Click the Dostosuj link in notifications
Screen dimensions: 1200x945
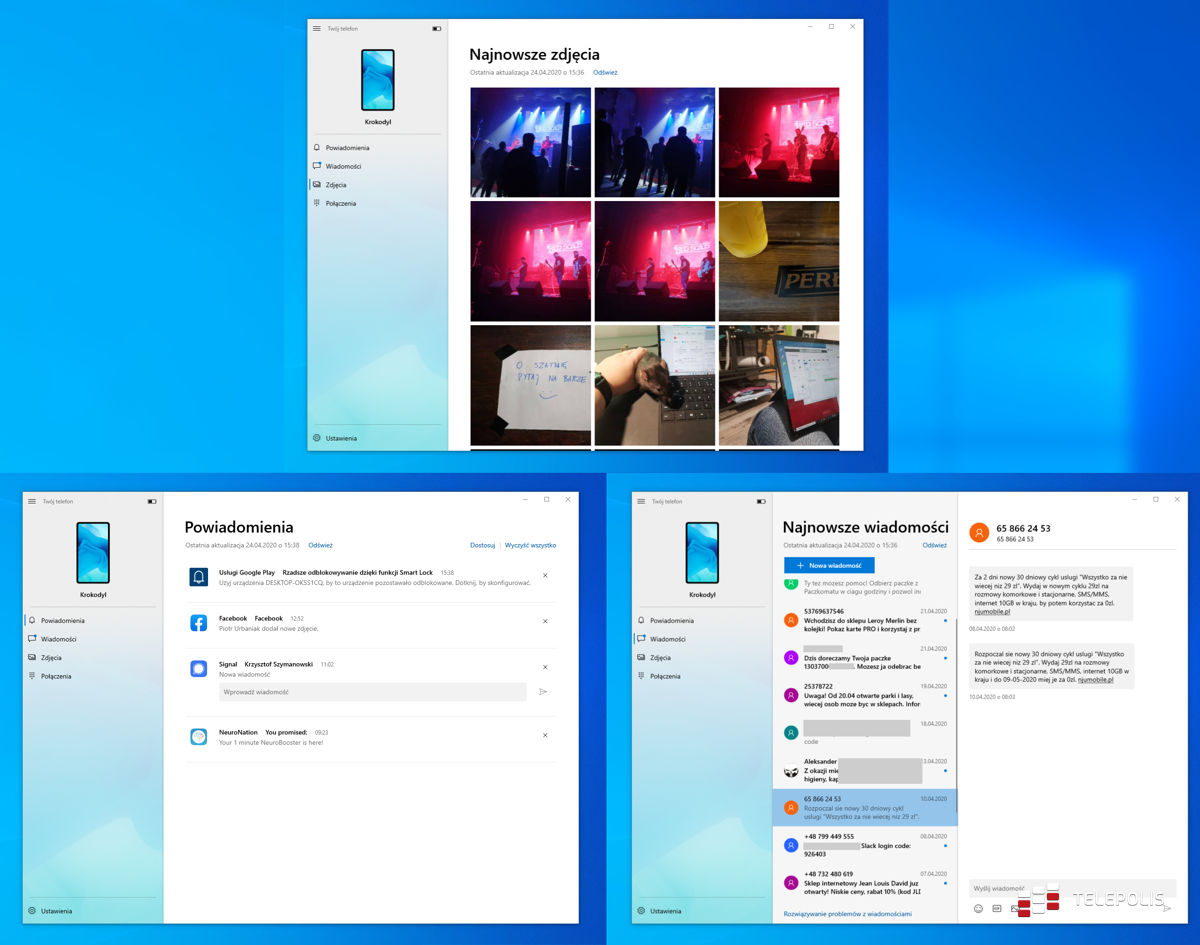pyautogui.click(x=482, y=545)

==

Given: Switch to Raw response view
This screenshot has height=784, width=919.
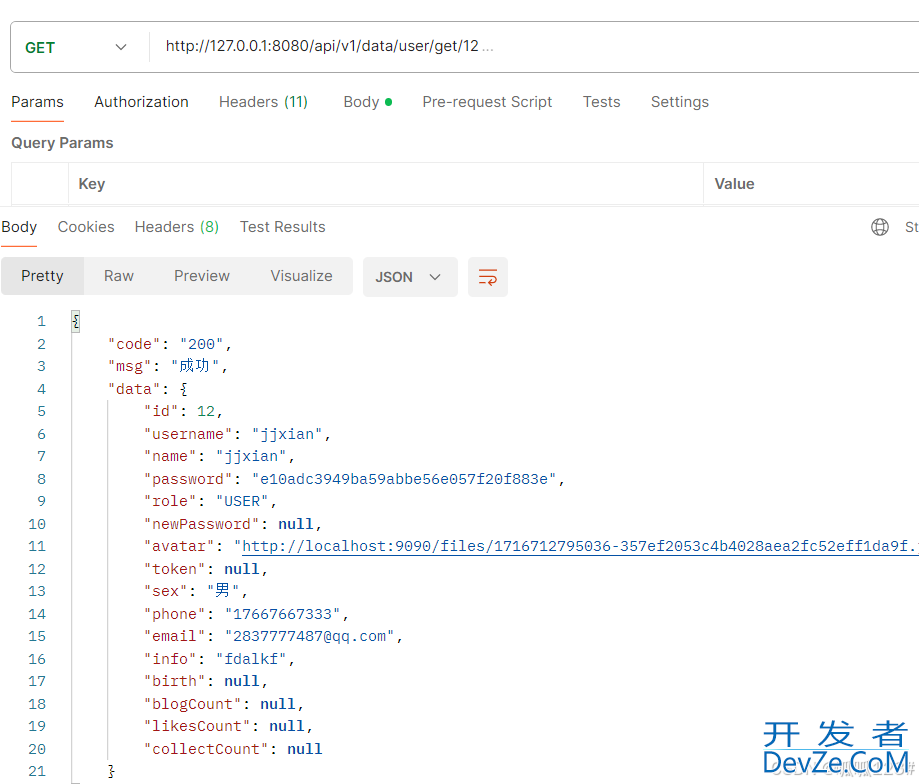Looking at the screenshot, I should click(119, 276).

## Your instructions
Could you rewrite the records from the line with "Click the Dostosuj link in notifications" up to and including the line with "pyautogui.click(x=482, y=545)", changing "notifications" to "alerts" and keeping everything else the same? Omit the pictures from your answer.

## The answer
Click the Dostosuj link in alerts
Screen dimensions: 1200x945
pyautogui.click(x=482, y=545)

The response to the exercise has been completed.